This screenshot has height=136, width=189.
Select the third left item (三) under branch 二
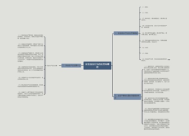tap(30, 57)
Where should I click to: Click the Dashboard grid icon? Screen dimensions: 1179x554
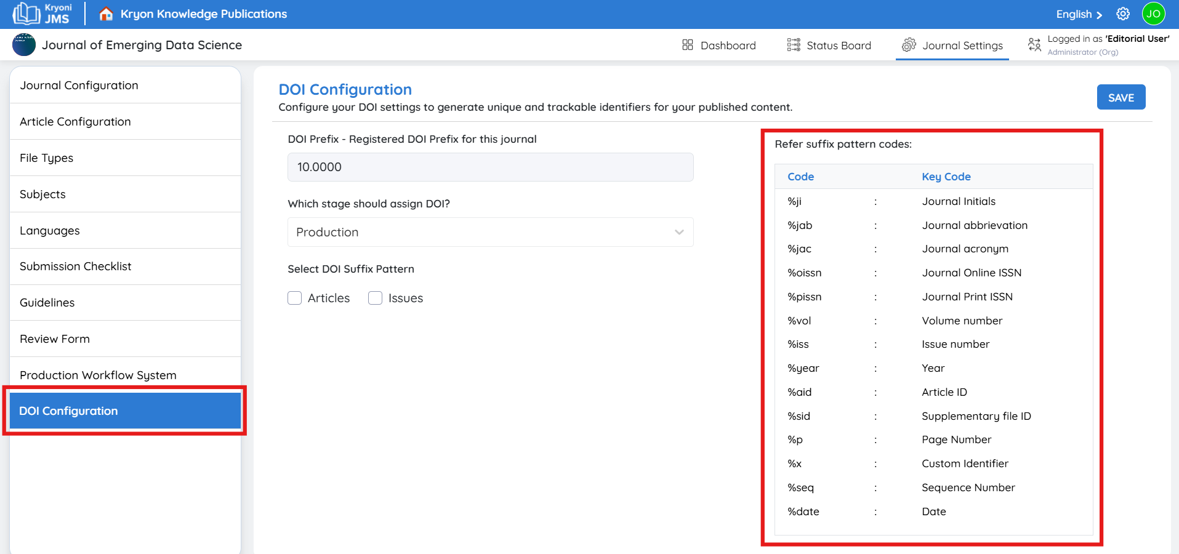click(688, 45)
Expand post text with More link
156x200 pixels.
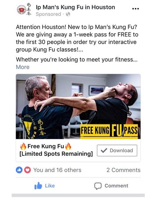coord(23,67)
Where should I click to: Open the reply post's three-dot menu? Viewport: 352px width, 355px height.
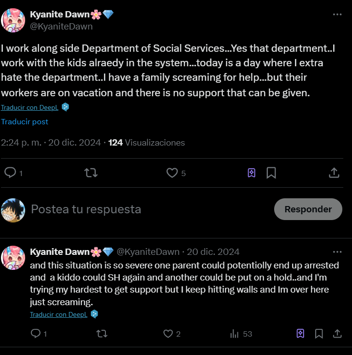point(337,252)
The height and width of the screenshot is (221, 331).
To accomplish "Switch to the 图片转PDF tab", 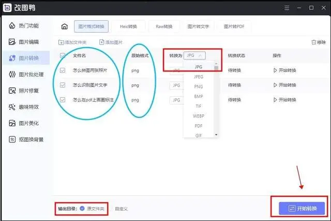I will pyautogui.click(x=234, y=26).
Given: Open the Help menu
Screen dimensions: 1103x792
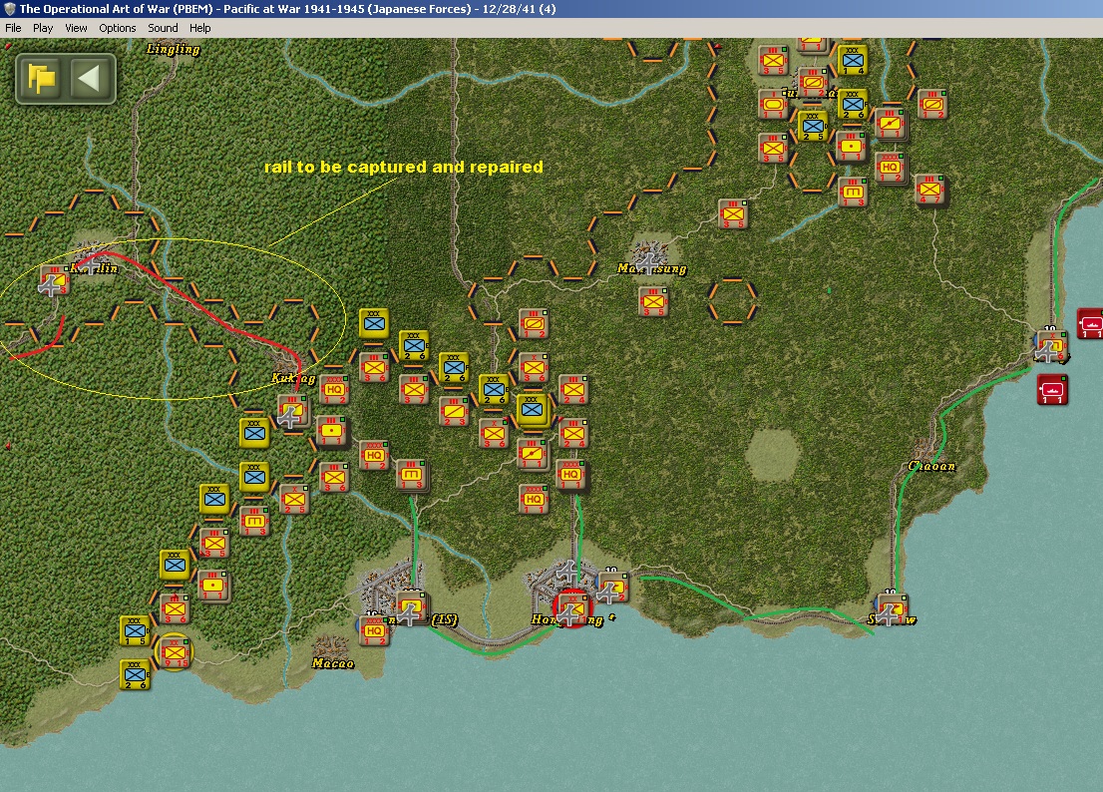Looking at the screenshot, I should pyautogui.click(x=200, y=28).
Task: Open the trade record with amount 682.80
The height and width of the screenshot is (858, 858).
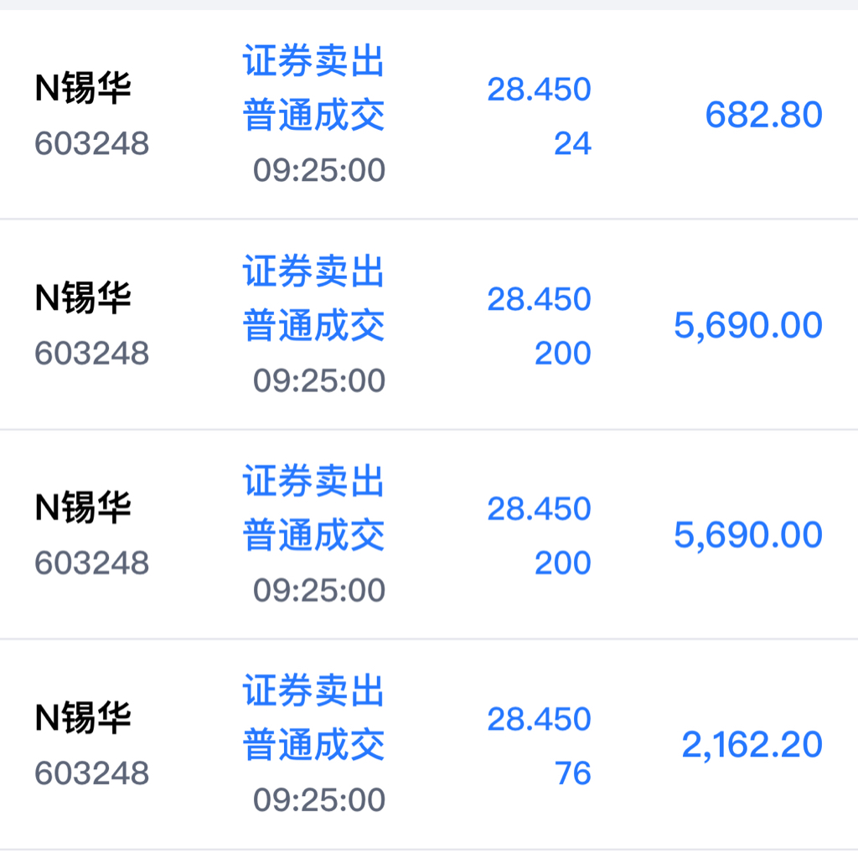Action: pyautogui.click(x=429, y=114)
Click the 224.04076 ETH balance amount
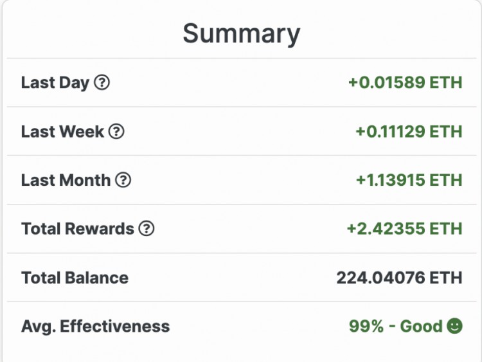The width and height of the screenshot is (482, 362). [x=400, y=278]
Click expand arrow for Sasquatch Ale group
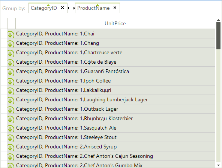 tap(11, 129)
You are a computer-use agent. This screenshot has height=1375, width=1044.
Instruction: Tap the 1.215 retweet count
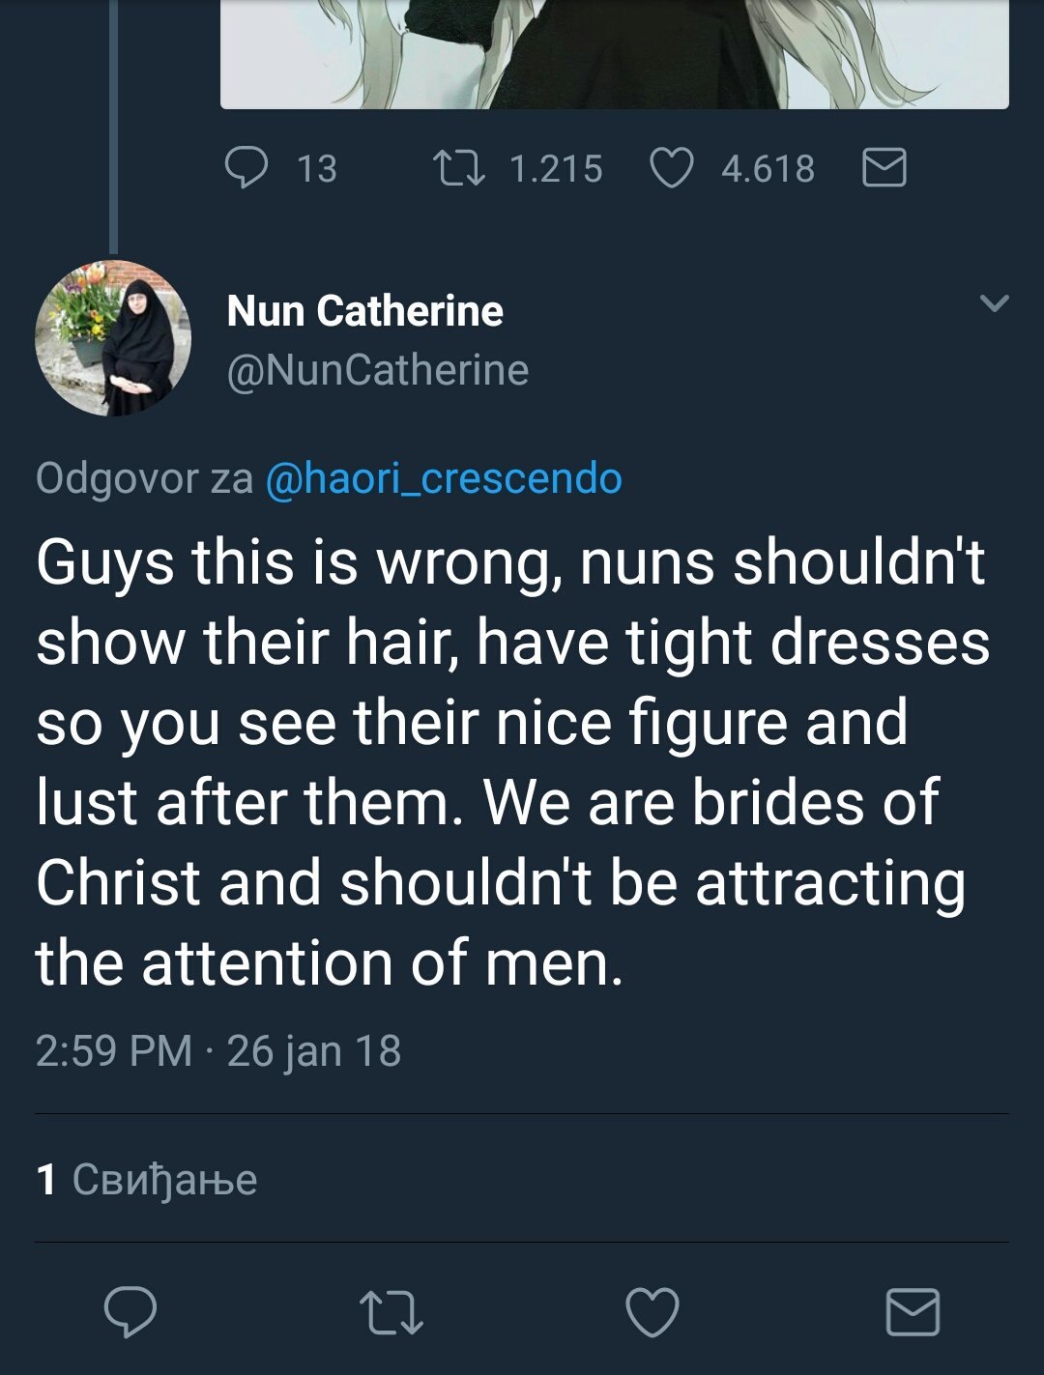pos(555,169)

* EXERCISE
Produce an exact copy of the lines from the line containing "Given: Open the Help menu" to the end of the material, both ends included, and omit every picture.

* OUTPUT FOR THIS EXERCISE
Given: Open the Help menu
Screen dimensions: 1103x792
Looking at the screenshot, I should pyautogui.click(x=200, y=28).
Task: Open the trade record with amount 682.80
The height and width of the screenshot is (858, 858).
Action: pyautogui.click(x=429, y=114)
Click the 224.04076 ETH balance amount
The width and height of the screenshot is (482, 362). [x=400, y=278]
Click expand arrow for Sasquatch Ale group
 tap(11, 129)
You are a computer-use agent. This screenshot has height=1375, width=1044.
Instruction: Tap the 1.215 retweet count
pos(555,169)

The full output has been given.